Afin de procéder à la compensation, A’LIENOR a fait appel à la CDC Biodiversité. La dette écologique doit être exactement payée, c’est à dire que la CDC devra recréer exactement les mêmes surfaces des différents environnements concernés (5 hectares de prairies humides, 40 hectares de formations végétales favorables au Lorier velu…etc). L’impact d’un projet d’une telle envergure se prolongeant dans le temps, il est nécessaire que la compensation aussi s’accompagne sur une longue durée, la CDC s’est engagée à s’occuper des surfaces de compensation jusqu’en 2066.
Le rapport de la CDC sur le projet A65 décrit la démarche de compensation*.
La CDC a identifié avec l’aide de la communauté naturaliste d’Aquitaine les territoires qui maximiseraient l’efficacité écologique de la compensation. Les propriétaires des terrains ont été contactés et ont été initiés à la démarche compensatoire. Il existe alors trois possibilités si le propriétaire coopère : la CDC peut acheter le terrain, le louer pendant le temps de la compensation (ici 60 ans donc) ou faire conventionner le propriétaire qui s’engage alors à respecter un cahier des charges écologiques.
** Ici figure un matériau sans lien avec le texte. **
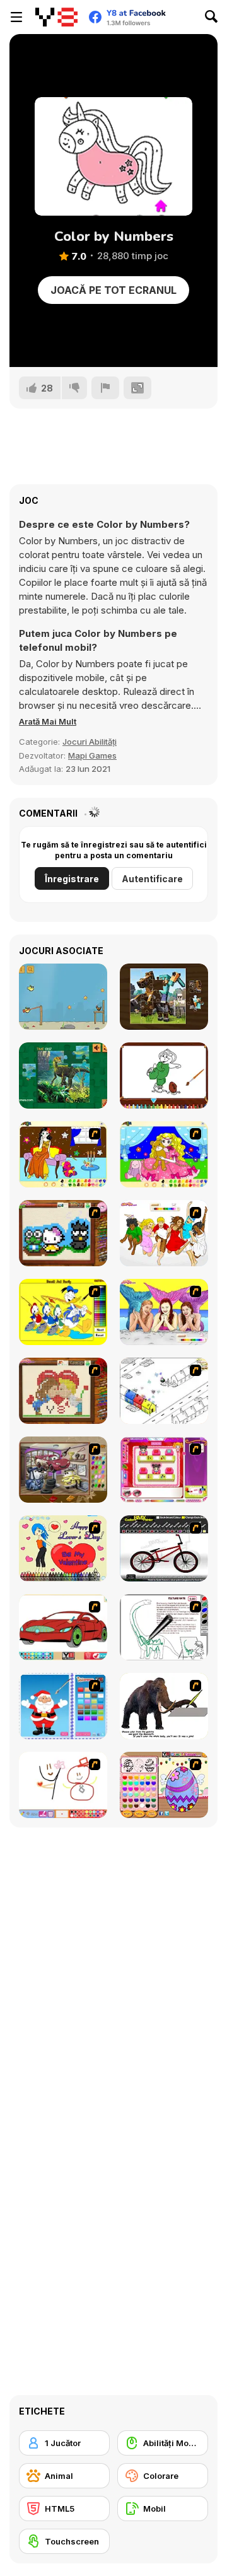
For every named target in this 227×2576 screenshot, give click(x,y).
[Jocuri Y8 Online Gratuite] (56, 17)
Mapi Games (92, 755)
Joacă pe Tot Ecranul (113, 290)
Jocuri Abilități (89, 742)
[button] (47, 721)
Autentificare (152, 878)
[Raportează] (105, 387)
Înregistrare (72, 878)
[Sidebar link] (16, 17)
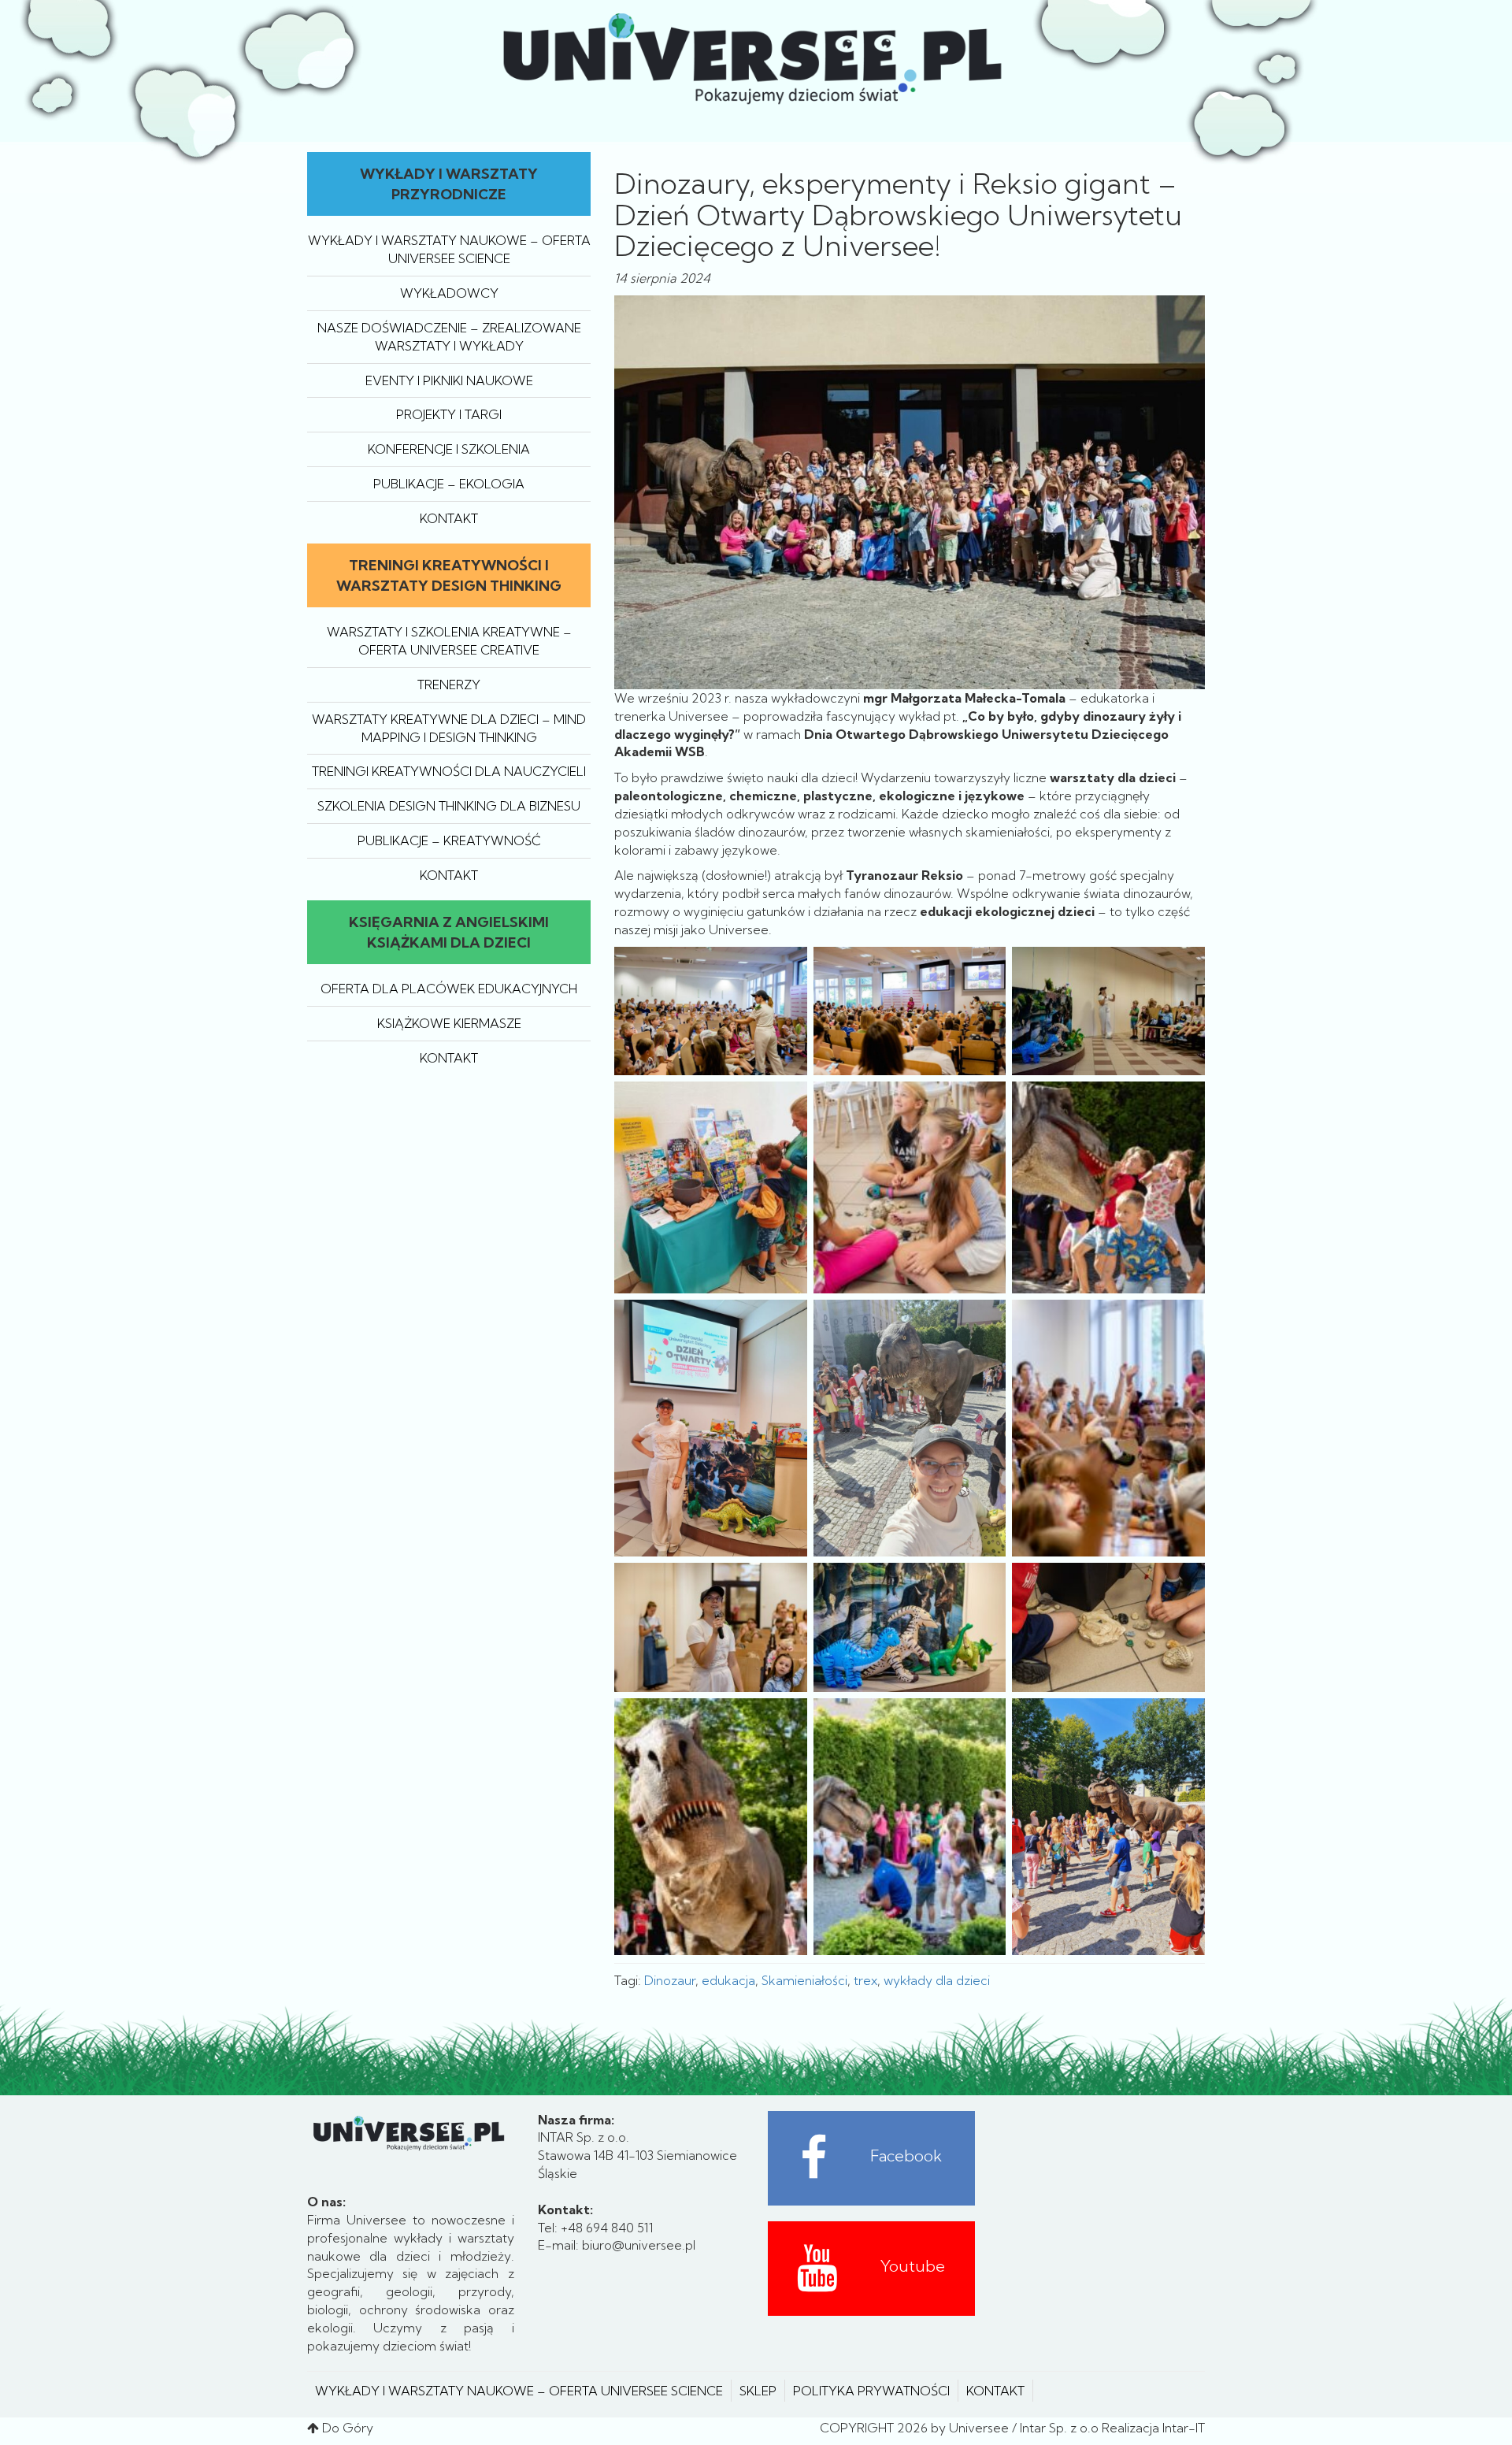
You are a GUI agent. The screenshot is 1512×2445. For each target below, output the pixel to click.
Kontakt (449, 518)
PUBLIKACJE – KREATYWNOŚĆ (449, 840)
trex (865, 1980)
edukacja (728, 1980)
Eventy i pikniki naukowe (449, 380)
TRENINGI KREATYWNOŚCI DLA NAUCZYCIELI (449, 771)
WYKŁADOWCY (449, 293)
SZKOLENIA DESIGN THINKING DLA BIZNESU (448, 806)
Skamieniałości (804, 1980)
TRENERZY (448, 684)
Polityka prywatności (871, 2391)
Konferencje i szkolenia (449, 449)
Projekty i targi (449, 414)
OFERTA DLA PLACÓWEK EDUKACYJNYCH (449, 988)
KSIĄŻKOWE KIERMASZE (449, 1023)
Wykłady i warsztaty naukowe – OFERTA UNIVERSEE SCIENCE (519, 2391)
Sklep (757, 2391)
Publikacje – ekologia (448, 484)
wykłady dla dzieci (937, 1980)
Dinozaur (669, 1980)
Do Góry (347, 2428)
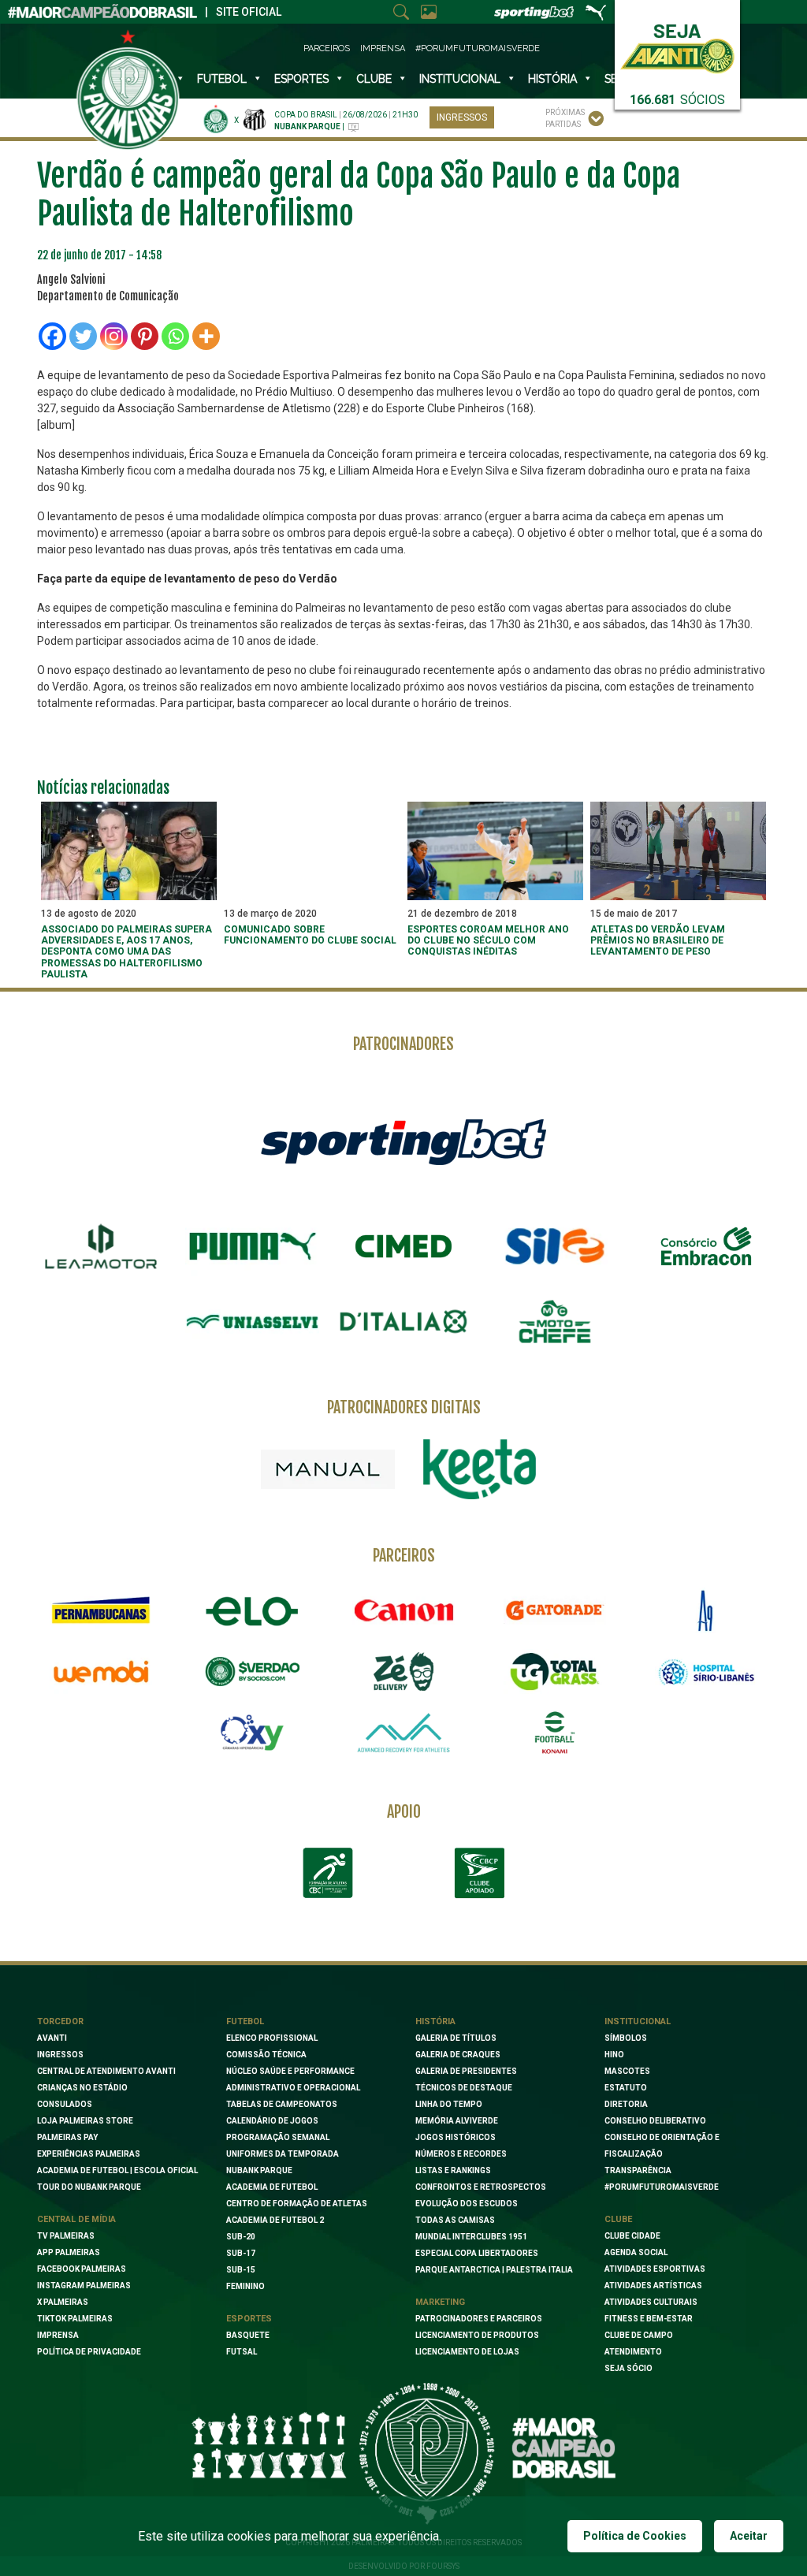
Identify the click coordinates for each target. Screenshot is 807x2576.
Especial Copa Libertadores (476, 2253)
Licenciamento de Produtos (477, 2335)
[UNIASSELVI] (252, 1322)
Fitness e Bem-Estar (648, 2318)
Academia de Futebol (272, 2187)
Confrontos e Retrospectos (480, 2187)
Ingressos (462, 117)
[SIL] (555, 1246)
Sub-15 (240, 2269)
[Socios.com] (252, 1672)
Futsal (241, 2351)
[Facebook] (52, 336)
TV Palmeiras (66, 2236)
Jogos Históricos (455, 2137)
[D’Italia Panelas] (403, 1322)
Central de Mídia (76, 2219)
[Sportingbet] (403, 1141)
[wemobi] (101, 1672)
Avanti (52, 2038)
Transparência (637, 2170)
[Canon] (403, 1610)
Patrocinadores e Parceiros (478, 2318)
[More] (206, 336)
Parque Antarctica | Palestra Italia (494, 2269)
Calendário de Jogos (272, 2120)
Jean-Christophe Benoitprécise l’intérêt pédagogique à un conventionnement plutôt qu’à l’achat d’un terrain
On s’est rendus compte que conventionner avec un propriétaire, cela a des effets de sensibilisation. Certains d’entre eux se sont rendus compte qu’ils avaient des espèces rares dans leur jardin, ils sont contents. Il se sentent impliqués, il y a un suivi, un reporting annuel tous les ans..”
A’LIENOR s’engage donc sur une durée de 60 ans à payer de façon forfaitaire la CDC pour qu’elle « sécurise » les surfaces concernées : c’est à dire recréer la biodiversité détruite par les travaux, la préserver et la valoriser. La CDC réalisera tous les travaux de génie écologique nécessaires à ces objectifs. Un suivi financier maïtrisera les coûts de l’ensemble des manœuvres, tout en garantissant à A’LIENOR le respect de ses engagements.
[A la CDC], on a un ingénieur financier, car comme les projets sont sur du très long terme, on utilise des modèles économiques : on n’achète pas tous les terrains.
Jean-Christophe Benoit
Une nouvelle loi en vigueur
En mars 2015, un projet de loi relatif à la préservation de la biodiversité a été voté à l’Assemblée Nationale. Le projet de loi durcifie la législation sur le compensation. Là où la loi de 1976 ne rendait obligatoire la compensation que pour un nombre de cas limités (destruction de zones humides par exemple), il rend les situation d’ « obligations de compensation écologique » beaucoup plus strictes.
Ce projet de loi crée par ailleurs des banques d’un nouveau genre, des réserves d’actifs naturels gérés par des acteurs privés, auxquels les opérateurs pourront faire appel pour satisfaire « leurs obligations de compensation ».
Maxime Combes, de Mediapart et member d’Attac France, ONG de défense écologique
Ainsi, de nouveaux acteurs apparaîtront prochainement en France et se raprocheront beaucoup des banques de compensation américaine. Il ne s’agit plus de réhabiliter pour chaque projet une surface différente mais d’acheter des actifs de terrains déjà en place. C’est une mesure largement critiquée, non seulement par les ONG comme Attac France mais par une partie de la classe politique. Delphine Batho craint “un pas vers la Financiarisaiton de la nature”, tandis que Laurence Abeille, député EELV (lien vers cartographie politique) considère que « ce système d’actifs naturels (…) revient à la financiarisation, à la marchandisation des espaces naturels ».